1) total time spent on learning, communicating, arguing, and writing the
ChangeLog format messages for *every* commit (including the email excanges when
patches are rejected, let alone debating which "right" format it is)
2) the *decrease* in total time spent searching around in the repo history
and also considering that now we have `git log --patch --grep` and various
other tools.
PS: some of the second order effects could also be relevant here (e.g.
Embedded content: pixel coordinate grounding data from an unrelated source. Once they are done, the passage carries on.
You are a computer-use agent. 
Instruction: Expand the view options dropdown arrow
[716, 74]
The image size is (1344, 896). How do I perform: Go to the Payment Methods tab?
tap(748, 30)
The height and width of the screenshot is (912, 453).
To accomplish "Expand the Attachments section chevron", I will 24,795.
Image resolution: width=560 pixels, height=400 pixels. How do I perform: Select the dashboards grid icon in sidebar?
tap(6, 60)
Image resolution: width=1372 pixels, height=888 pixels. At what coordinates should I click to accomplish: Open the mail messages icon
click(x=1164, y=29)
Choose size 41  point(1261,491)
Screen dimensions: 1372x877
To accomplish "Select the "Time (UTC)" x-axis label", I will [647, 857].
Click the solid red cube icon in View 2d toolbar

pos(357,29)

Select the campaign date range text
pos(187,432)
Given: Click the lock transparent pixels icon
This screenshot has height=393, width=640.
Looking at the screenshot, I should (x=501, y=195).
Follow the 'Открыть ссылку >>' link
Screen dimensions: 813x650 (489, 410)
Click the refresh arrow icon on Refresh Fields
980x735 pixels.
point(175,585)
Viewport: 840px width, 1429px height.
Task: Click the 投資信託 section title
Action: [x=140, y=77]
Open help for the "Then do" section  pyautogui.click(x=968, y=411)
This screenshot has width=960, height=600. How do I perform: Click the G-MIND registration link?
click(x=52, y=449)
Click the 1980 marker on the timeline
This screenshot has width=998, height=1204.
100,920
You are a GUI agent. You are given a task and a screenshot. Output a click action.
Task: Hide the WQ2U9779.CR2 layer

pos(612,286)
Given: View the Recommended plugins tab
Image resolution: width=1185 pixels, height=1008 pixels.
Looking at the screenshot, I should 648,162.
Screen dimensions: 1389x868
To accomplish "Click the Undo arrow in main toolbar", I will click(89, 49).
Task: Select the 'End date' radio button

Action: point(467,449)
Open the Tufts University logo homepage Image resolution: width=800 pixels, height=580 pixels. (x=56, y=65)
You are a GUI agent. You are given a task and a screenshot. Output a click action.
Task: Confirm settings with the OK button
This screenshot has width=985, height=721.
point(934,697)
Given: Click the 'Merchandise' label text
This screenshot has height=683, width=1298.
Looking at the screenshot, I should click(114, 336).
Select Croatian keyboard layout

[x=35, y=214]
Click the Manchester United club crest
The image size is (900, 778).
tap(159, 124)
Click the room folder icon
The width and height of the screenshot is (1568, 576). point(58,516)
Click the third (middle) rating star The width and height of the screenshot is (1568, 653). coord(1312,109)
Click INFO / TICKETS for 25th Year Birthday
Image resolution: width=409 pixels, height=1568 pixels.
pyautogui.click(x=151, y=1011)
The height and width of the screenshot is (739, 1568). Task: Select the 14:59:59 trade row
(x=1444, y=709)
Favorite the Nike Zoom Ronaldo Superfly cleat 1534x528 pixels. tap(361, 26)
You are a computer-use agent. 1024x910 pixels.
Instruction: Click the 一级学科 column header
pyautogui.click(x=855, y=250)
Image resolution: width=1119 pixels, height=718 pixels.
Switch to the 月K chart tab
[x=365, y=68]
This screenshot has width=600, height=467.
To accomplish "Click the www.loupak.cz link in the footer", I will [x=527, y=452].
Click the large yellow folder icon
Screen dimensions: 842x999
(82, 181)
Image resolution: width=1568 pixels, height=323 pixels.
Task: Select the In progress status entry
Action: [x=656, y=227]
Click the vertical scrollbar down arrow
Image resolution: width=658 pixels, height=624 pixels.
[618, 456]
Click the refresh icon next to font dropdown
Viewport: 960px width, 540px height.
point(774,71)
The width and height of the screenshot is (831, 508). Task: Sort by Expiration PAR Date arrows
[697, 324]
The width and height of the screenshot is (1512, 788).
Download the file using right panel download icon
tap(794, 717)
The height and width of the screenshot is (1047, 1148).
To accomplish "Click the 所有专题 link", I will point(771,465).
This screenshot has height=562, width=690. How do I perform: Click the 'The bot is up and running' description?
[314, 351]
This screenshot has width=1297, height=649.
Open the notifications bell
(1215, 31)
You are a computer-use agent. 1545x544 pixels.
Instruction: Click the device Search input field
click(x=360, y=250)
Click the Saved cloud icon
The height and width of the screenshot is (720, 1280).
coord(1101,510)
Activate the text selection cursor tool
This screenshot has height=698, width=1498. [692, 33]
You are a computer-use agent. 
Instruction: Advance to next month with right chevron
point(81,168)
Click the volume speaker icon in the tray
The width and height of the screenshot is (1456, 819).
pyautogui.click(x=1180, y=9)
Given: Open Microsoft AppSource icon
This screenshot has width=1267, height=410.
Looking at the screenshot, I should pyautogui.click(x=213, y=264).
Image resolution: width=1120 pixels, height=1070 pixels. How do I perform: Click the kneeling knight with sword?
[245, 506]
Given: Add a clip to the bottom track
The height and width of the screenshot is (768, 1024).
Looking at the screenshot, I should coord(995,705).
filtering contributors for personality type), but i doubt that would be a
conscious choice, and accordingly i don't see that discussed either.
--
• attila lendvai
• PGP: 963F 5D5F 45C7 DFCD 0A39
--
“When we become aware of how the school system is a conditioning agent to
instill in children obedience to authority, passivity, and tolerance to tedium
for the sake of external rewards, we begin to question school performance as a
metric of well-being. Maybe a healthy child is one who resists schooling and
standardization, not one who excels at it.”
— Charles Eisenstein, 'The More Beautiful World Our Hearts Know Is
Possible' (2013)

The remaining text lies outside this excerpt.